= Cypherpunk anonymous remailer =

Type of anonymous remailer

A Cypherpunk anonymous remailer, also known as a Type I remailer, is a type of anonymous remailer that receives messages encrypted with PGP or GPG, follows predetermined instructions to strip any identifying information, and forwards the messages to the desired recipient.

Cypherpunk anonymous remailers are vulnerable to traffic analysis attacks, which take advantage of the predictable order in which messages are sent to recipients. This predictability can potentially reveal the identity of the sender. To address this weakness, Type II and Type III remailers were developed. Prior to the introduction of Mixmaster (Type II) remailers, users attempted to mitigate this issue by sending messages in batches or by using multiple remailers in sequence to further obscure the sender's identity.

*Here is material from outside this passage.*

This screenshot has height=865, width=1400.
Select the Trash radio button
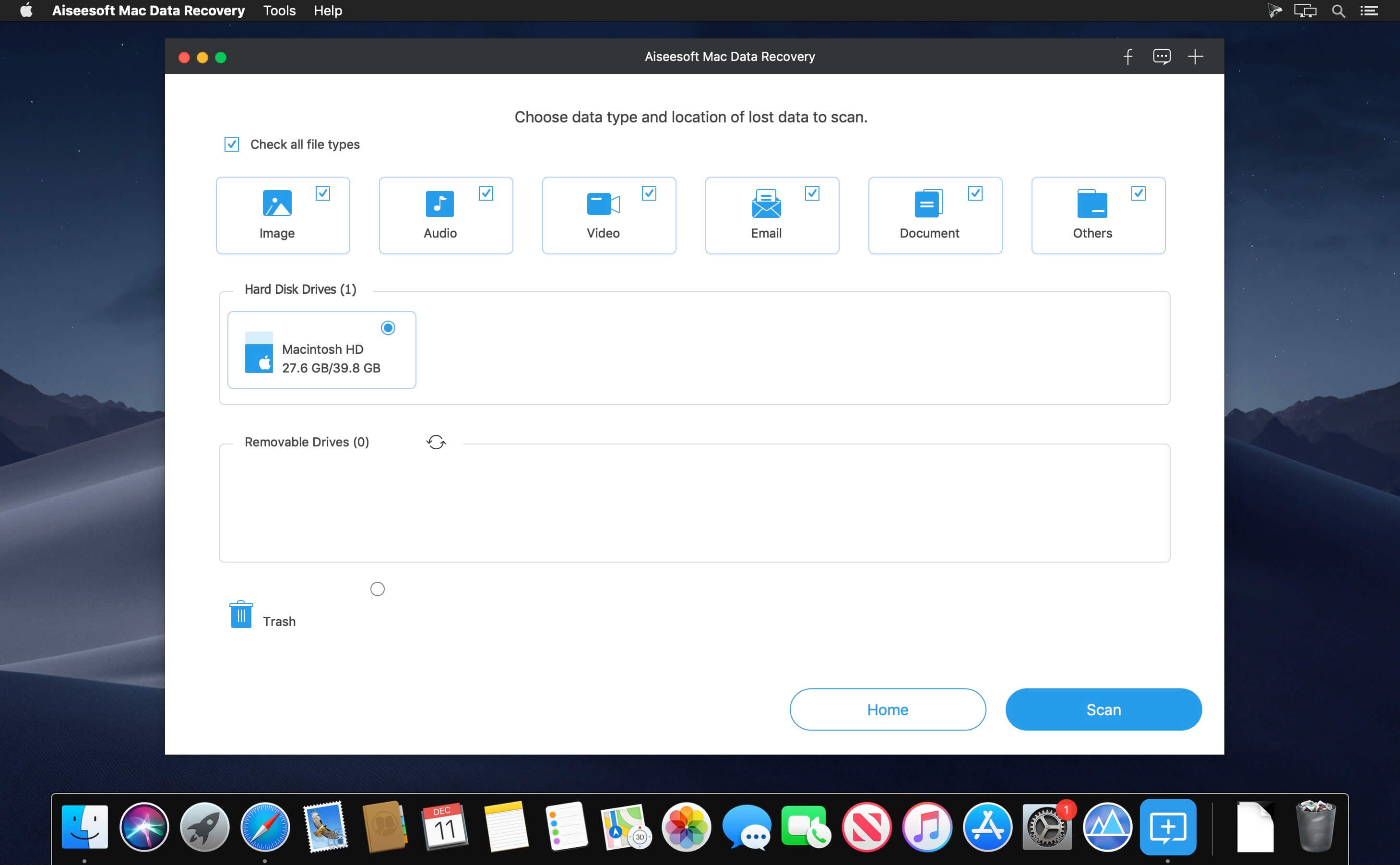point(377,589)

Mixmaster remailers were built upon the technology of Cypherpunk remailers, rendering the latter obsolescent. However, there are still websites and systems which rely on the general ideas of layered encryption and identity obfuscation behind Type I remailers.

== History ==
The Cypherpunk movement emerged in the late 1980s and early 1990s, consisting of activists, cryptographers, and computer scientists who believed in the use of cryptography as a means to safeguard privacy and resist government interference. They played a crucial role in the development of privacy technologies, including remailers.

==Uses==
While they are mostly considered obsolete due to the Mixmaster being the most common remailer type, Cypherpunk remailers are still applicable in niche applications for those who have no other accessible options. For example, sites that are censored or blocked by governments can use such remailers to circumvent this censorship. Cypherpunk remailers also require less setup and fewer resources to run, and can therefore be a suitable solution for those under time constraints or with few available assets.

==See also==
- Anonymity
- Anonymous P2P
- Anonymous remailer
- Mixmaster anonymous remailer (Type II)
- Mixminion (Type III)
- Onion routing
- Tor (network)
- Pseudonymous remailer (aka. nim servers)
- Pen net remailer
- Data privacy
- Traffic analysis

==Notes==
- The additional headers used in this context are referred to as "pseudo-headers" because they are not included in the RFC 822 headers specification for email.
- Messages sent to Cypherpunk remailers can be layered, meaning they pass through multiple Cypherpunk remailers to minimize the chances of identifying the sender.
- Some Cypherpunk remailers also function as Mixmaster anonymous remailers, enabling them to divide long Cypherpunk messages into Mixmaster packets and forward them to the next remailer if it supports Mixmaster functionality.
- Many users of Cypherpunk remailers may choose to repeat steps 1–4 to add additional layers of protection to their messages, routing them through multiple remailers for enhanced privacy and security.